Excerpts from a dataset:
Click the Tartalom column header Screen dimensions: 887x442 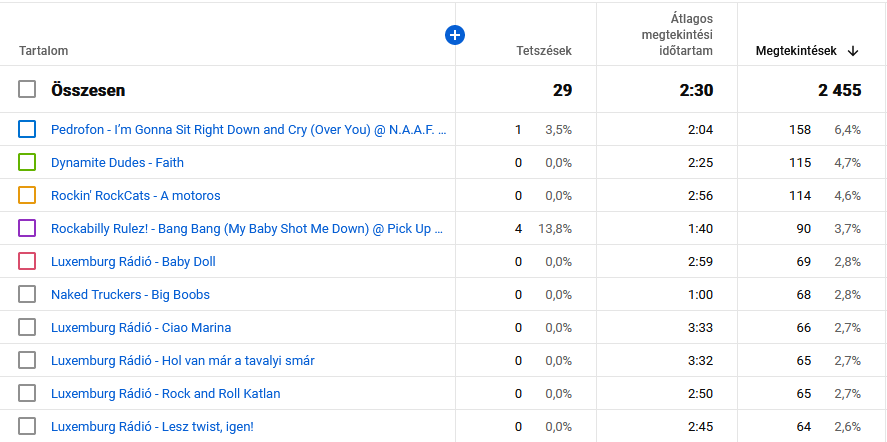pos(44,51)
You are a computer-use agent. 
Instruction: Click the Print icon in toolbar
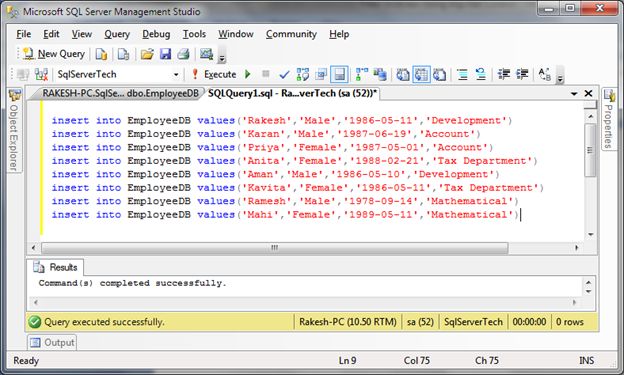click(183, 54)
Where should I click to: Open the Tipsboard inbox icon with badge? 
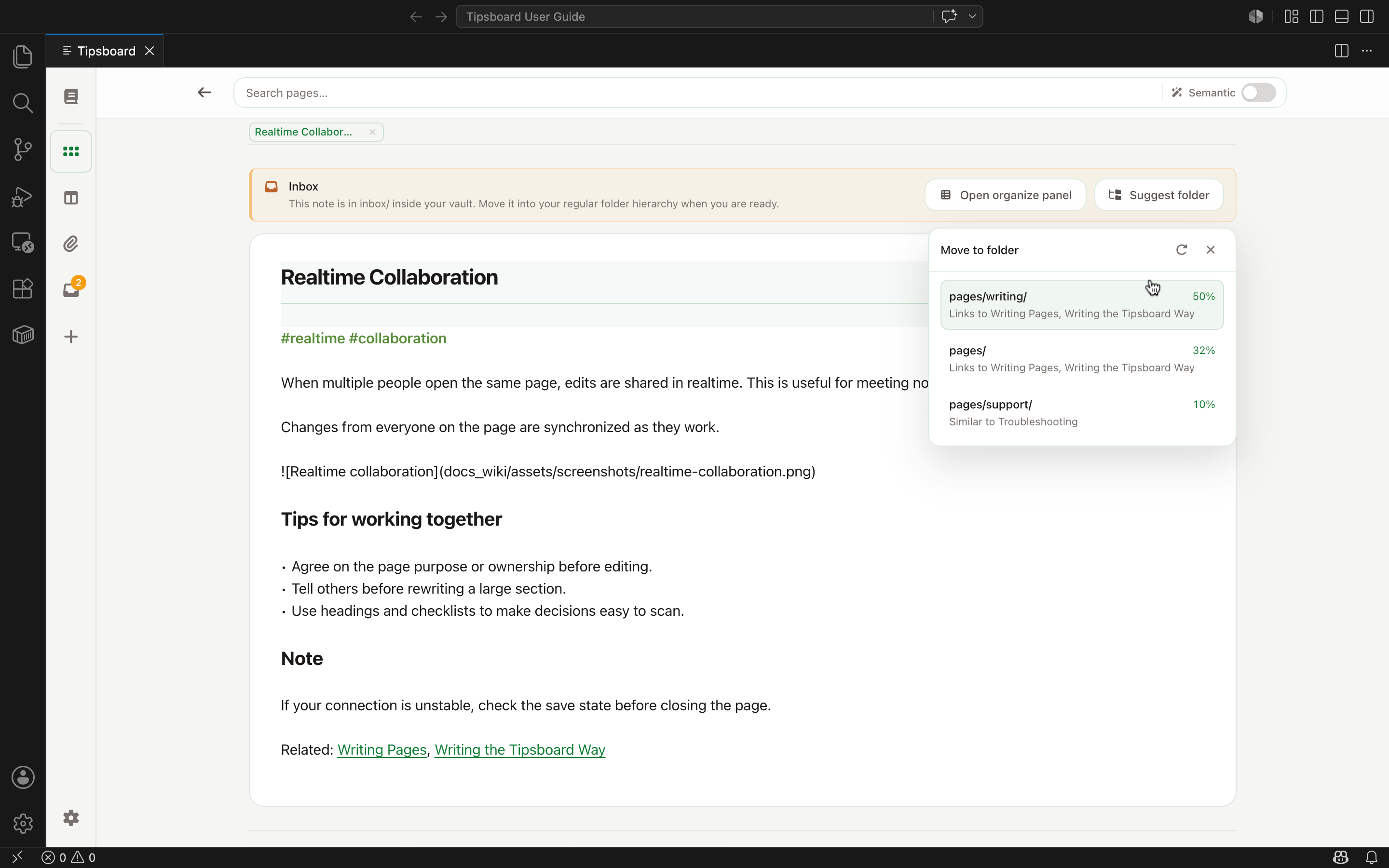[x=71, y=290]
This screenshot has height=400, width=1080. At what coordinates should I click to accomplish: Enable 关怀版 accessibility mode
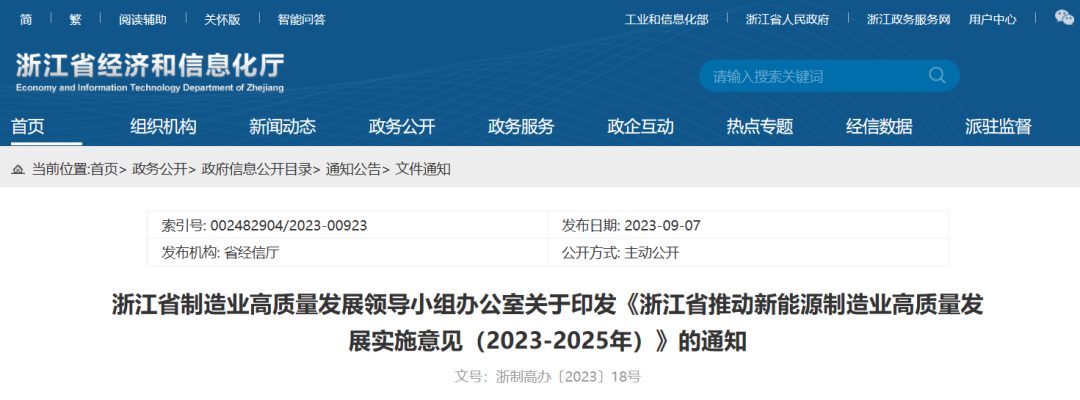(222, 19)
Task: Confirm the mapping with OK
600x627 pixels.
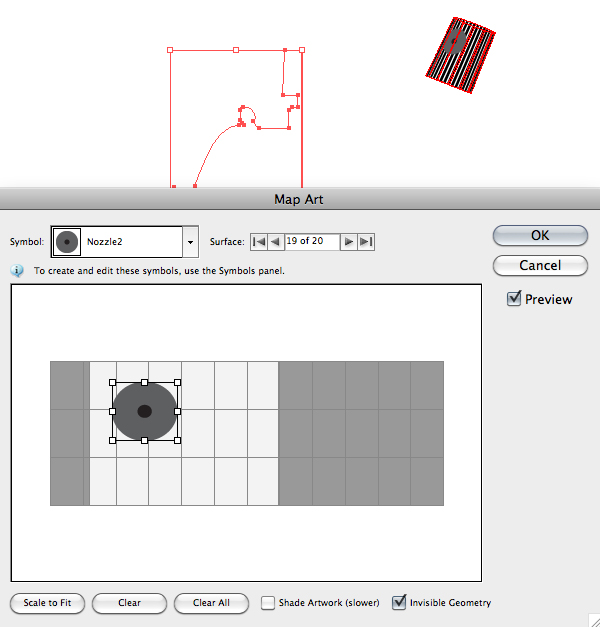Action: point(540,235)
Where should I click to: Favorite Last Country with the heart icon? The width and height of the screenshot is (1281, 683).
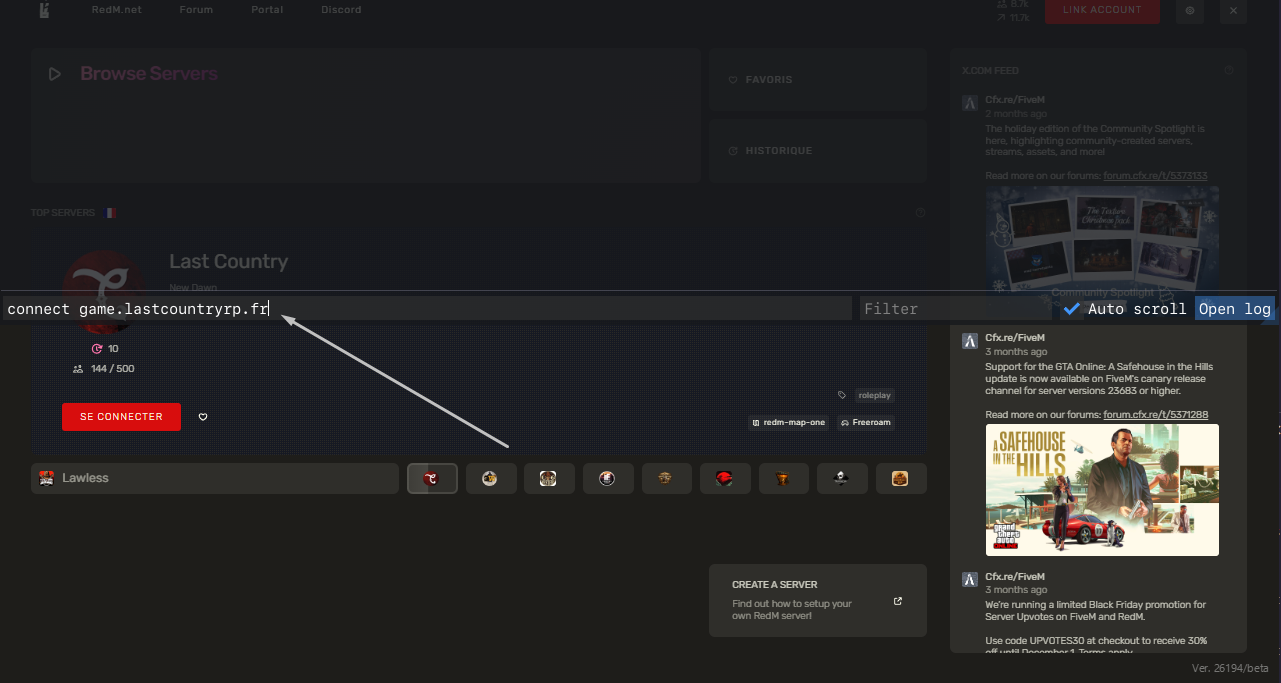coord(203,417)
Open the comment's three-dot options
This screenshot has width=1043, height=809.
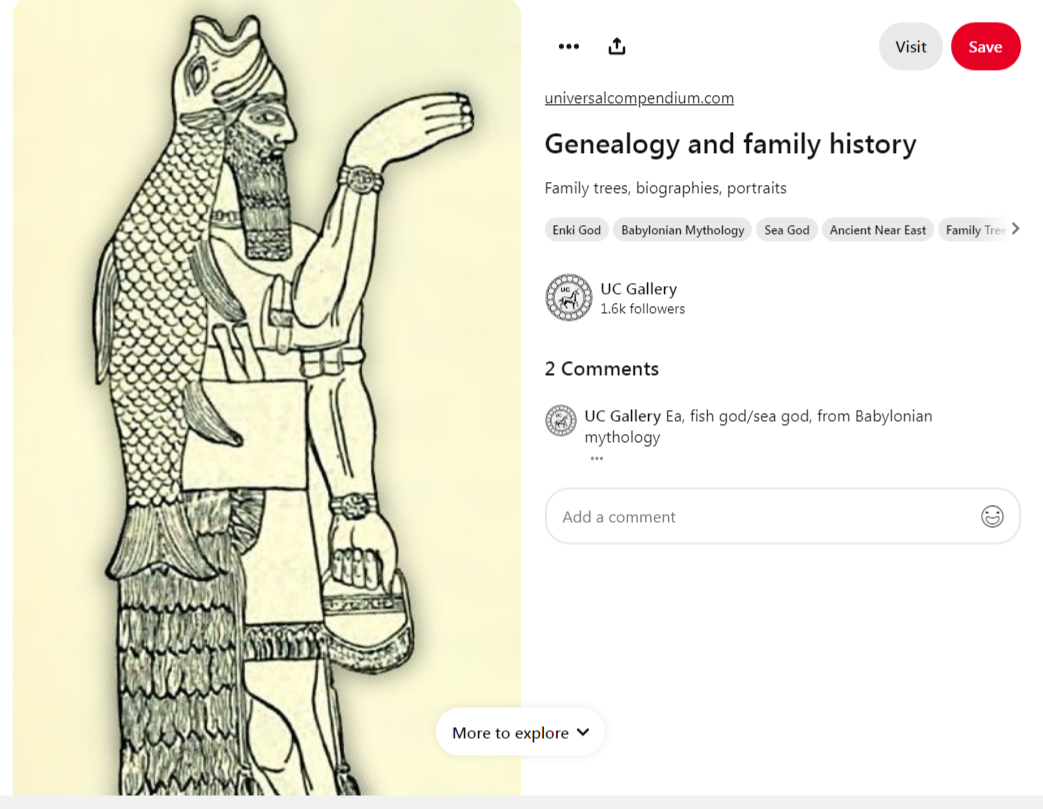click(x=597, y=458)
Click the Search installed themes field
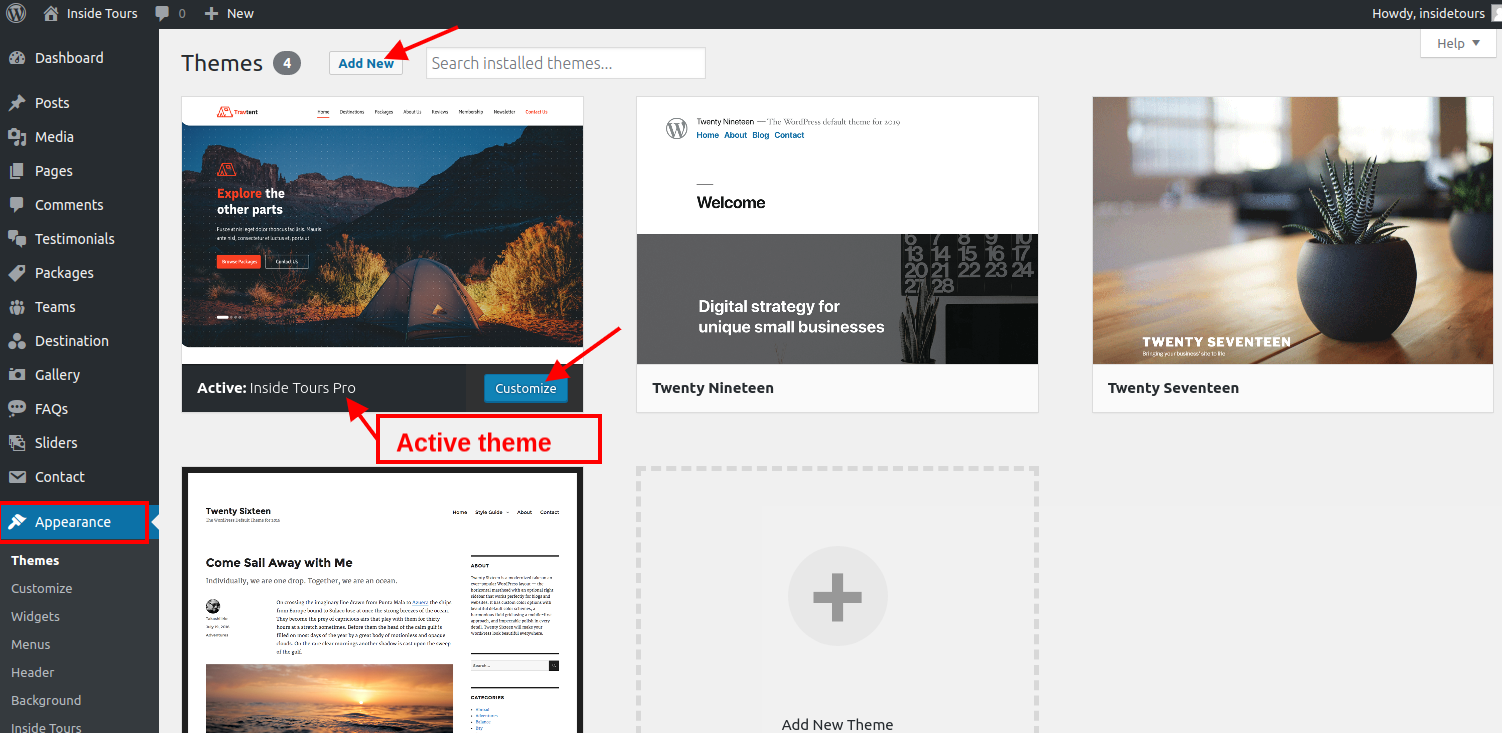1502x733 pixels. [565, 63]
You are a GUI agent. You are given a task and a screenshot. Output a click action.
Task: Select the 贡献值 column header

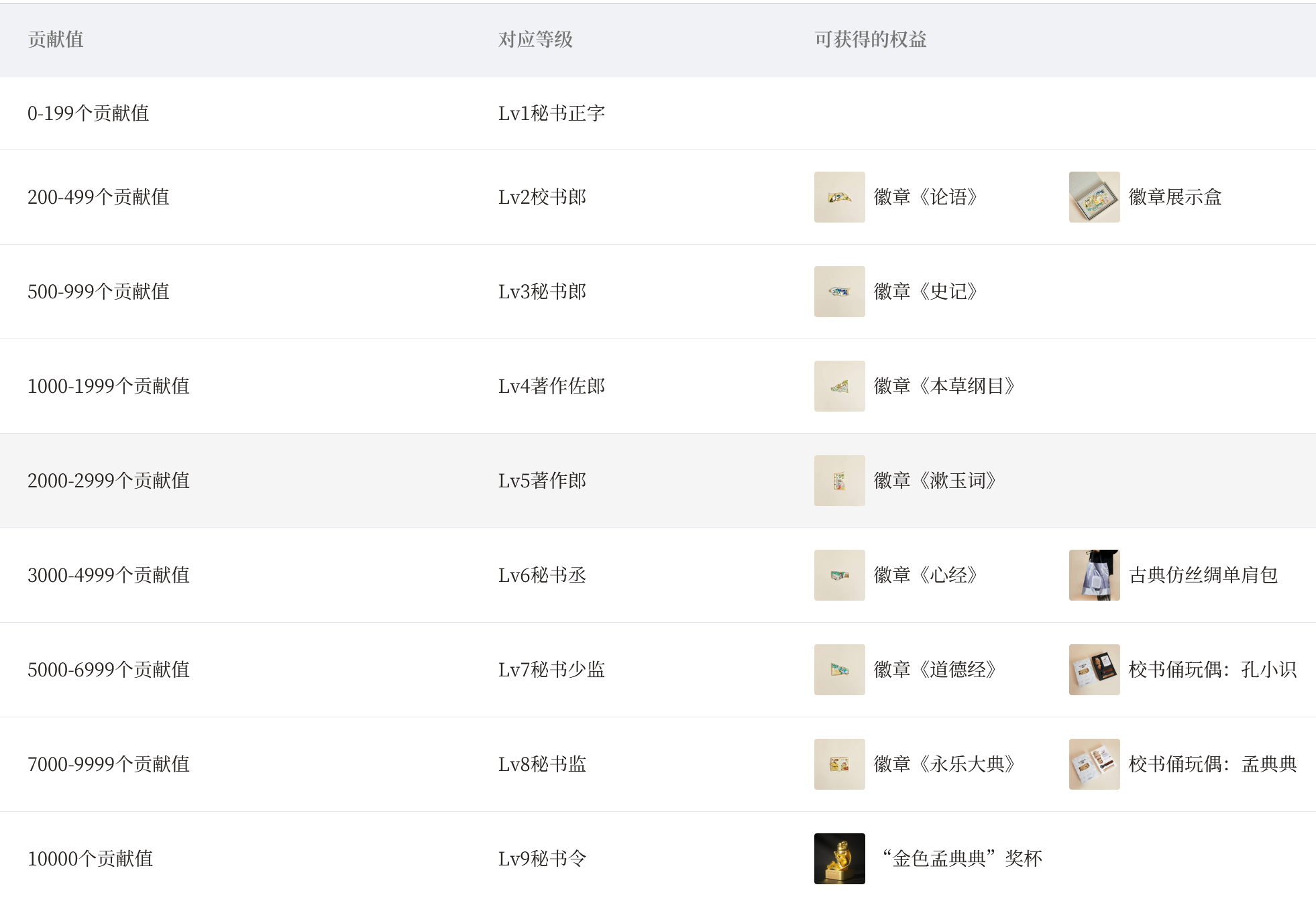pyautogui.click(x=56, y=40)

Task: Which lines above hold the string "agent"? Show each of them.

Your solution:
You are a computer-use agent. 
You are a GUI agent. You are given a task and a screenshot. Output a click action.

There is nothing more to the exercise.